BRASÍLIA - Em uma indicação de que a estratégia de manutenção da taxa Selic por um tempo prolongado estaria no caminho correto para levar a inflação para o “redor da meta”, o Comitê de Política Monetária (Copom) do Banco Central destacou, na ata da sua reunião de outubro divulgada nesta terça-feira, 1.º, os impactos “já perceptíveis” do maior ciclo de alta de juros da sua história no crédito e na atividade econômica. O Comitê ainda considerou que o ritmo de crescimento da economia perdeu força e deve continuar nessa direção nos próximos meses, com menor efeito do estímulo fiscal já concedido e maior impacto do ciclo “intenso e tempestivo” da Selic.
No encontro de setembro, ao manter a taxa Selic em 13,75% ao ano, o Copom decretou o fim do mais longo ciclo de alta de juros da sua história e o mais forte desde 1999, com um aumento acumulado de 11,75 pontos porcentuais. Na semana passada, o comitê optou pela estabilidade da taxa pela segunda vez consecutiva e voltou a dizer que se manterá “vigilante” para avaliar se a estratégia de manutenção do juro básico por um período “suficientemente prolongado” será capaz de garantir a convergência da inflação. No mercado, a expectativa é de que o primeiro corte da taxa ocorra em junho de 2023.
“O Comitê debateu os impactos, já perceptíveis, da política monetária nos dados de crédito e atividade econômica”, disse o Copom na ata. Segundo o BC, se observa um impacto na composição das concessões de crédito para as famílias e no aumento moderado da inadimplência, “em parte associados a uma dinâmica na renda real disponível que sugere retração”.
Os dados do próprio Banco Central mostram que o ritmo de concessões de novos empréstimos caiu bastante no crédito livre. O crescimento de novas operações ainda é de 25,2% nos últimos 12 meses até setembro, mas avançou apenas 0,9% no terceiro trimestre deste ano - período no qual a Selic atingiu seu patamar atual. Nas divulgações mensais, o órgão tem ainda destacado o crescimento de linhas emergenciais, como o cheque especial e o rotativo do cartão de crédito, modalidades com taxas de juros de três dígitos.

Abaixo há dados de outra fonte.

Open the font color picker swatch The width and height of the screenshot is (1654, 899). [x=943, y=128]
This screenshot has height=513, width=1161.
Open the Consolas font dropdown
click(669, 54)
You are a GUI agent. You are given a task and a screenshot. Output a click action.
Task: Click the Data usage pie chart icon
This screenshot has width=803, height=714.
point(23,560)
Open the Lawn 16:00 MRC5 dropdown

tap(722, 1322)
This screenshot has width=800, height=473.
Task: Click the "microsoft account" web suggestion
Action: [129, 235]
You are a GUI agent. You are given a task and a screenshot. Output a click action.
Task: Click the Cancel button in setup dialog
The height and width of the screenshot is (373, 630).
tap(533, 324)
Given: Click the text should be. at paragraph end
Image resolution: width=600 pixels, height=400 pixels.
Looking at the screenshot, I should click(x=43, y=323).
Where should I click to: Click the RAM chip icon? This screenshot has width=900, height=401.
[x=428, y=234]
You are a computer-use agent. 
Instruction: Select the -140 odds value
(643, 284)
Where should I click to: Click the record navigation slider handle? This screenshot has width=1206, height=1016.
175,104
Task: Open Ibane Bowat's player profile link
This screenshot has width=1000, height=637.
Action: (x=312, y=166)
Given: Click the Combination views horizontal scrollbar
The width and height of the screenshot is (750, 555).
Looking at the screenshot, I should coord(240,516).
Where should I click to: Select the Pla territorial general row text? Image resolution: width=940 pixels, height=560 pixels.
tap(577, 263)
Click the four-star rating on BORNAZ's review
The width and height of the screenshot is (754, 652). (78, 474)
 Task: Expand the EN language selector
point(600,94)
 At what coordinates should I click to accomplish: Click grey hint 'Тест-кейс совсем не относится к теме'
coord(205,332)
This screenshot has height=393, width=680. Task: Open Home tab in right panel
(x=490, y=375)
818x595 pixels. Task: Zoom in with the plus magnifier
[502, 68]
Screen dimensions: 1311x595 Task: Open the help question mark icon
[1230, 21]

Os impactos na inadimplência são ainda mais perceptíveis. Em fevereiro do ano passado, antes do início do ciclo de alta nos juros, a inadimplência total no crédito livre estava em 2,9%, saltando para 4,0% em setembro de 2022, no maior nível desde maio de 2020. Nessa comparação, a inadimplência das famílias aumentou ainda mais, de 4,1% para 5,7%. Esse é o maior índice de atrasos superiores a 90 dias desde agosto de 2017.
Mesmo com a moderação nas concessões, o Banco Central segue apostando em novo crescimento significativo do estoque do crédito livre em 2023, com alta total de 9,6% e avanços de 10,0% e 9,0% para pessoas físicas e jurídicas, respectivamente. As projeções foram divulgadas no Relatório Trimestral de Inflação (RTI) de setembro.
Nível de atividade
Em relação à atividade econômica no geral, o BC citou uma nova redução na estimativa de hiato do produto frente à sua última atualização, mas ponderou que prevê aumento da ociosidade ao longo dos próximos anos, em função do forte aumento de juros já empreendido. “O impacto da política monetária e suas defasagens aponta para uma redução do ritmo da atividade econômica, que tende a se acentuar nos próximos trimestres”, disse o BC, na ata.
A autoridade monetária ainda admitiu que a reabertura econômica do setor de serviços e que os estímulos fiscais ainda impulsionam o consumo. Mas espera que esses incentivos percam força, embora destaque a incerteza sobre o aumento de gastos permanentes a partir do próximo ano. Eleito presidente no último domingo, 30, Luiz Inácio Lula da Silva (PT) prometeu na campanha a manutenção do Auxílio Brasil em R$ 600, além de um adicional por criança, e o retorno da valorização real do salário mínimo - medidas que incentivam o consumo.
Como o BC voltou a indicar na ata, é preciso ver a evolução da inflação de serviços, mais sensível ao ciclo econômico e à política monetária, para avaliar se o freio na atividade está fazendo efeito e quando o Copom deve iniciar o ciclo de corte de juros. Por ora, o BC avalia que as projeções de inflação seguem “compatíveis com a estratégia de atingir o redor da meta ao longo do horizonte relevante”, apesar da alta recente para 2023 e 2024. Para o ano que vem, a projeção é de 4,8%, marginalmente acima do teto da meta de 4,75%, e, para 2024, de 2,9%, aquém do alvo central de 3,0%.